Work to be completed: Print out the data that follows exactly, character for character, apart from the pictures.

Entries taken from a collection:

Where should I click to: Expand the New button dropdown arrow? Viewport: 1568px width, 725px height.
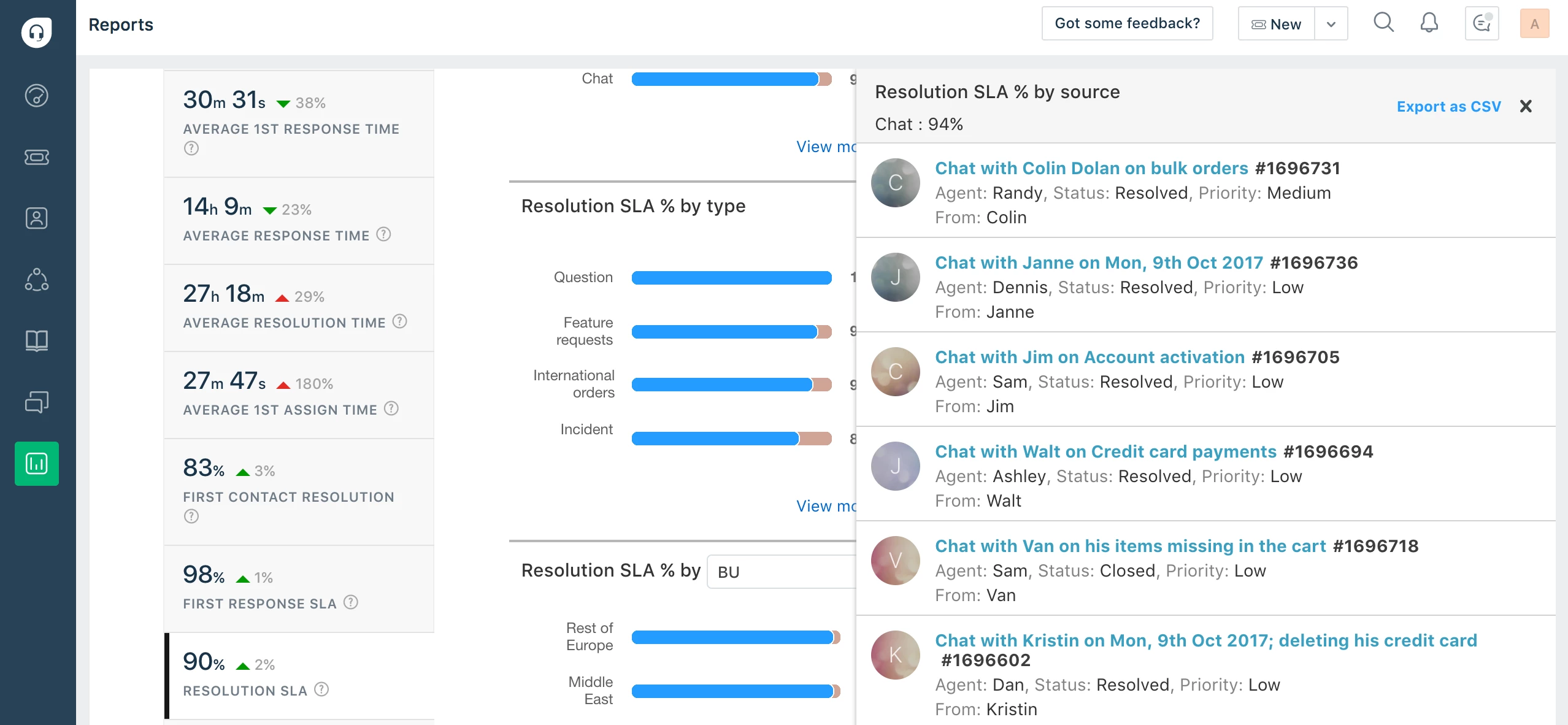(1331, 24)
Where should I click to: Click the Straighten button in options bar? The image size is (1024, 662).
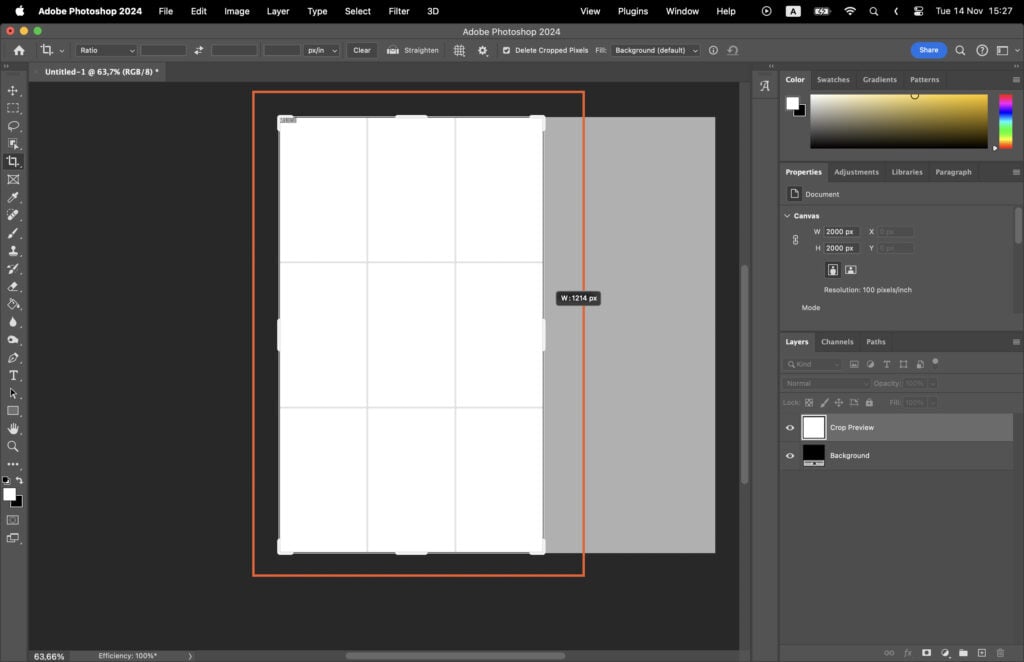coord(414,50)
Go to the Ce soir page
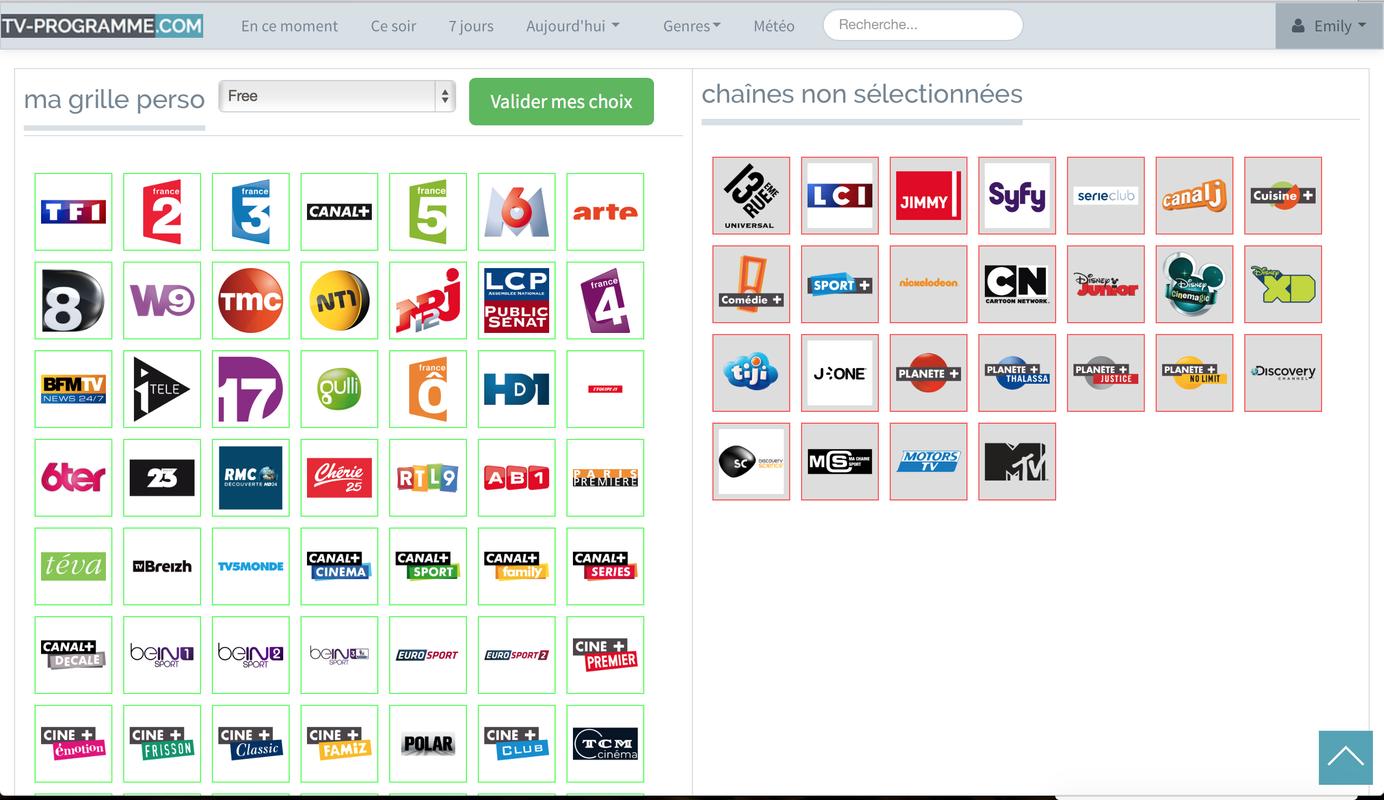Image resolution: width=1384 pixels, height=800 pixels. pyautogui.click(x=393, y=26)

Response:
Where should I click to: Expand the New button dropdown arrow? Viewport: 1568px width, 725px height.
(1331, 24)
Where should I click to: Click the Straighten button in options bar? The image size is (1024, 662).
coord(414,50)
Go to the Ce soir page
Image resolution: width=1384 pixels, height=800 pixels. pyautogui.click(x=393, y=26)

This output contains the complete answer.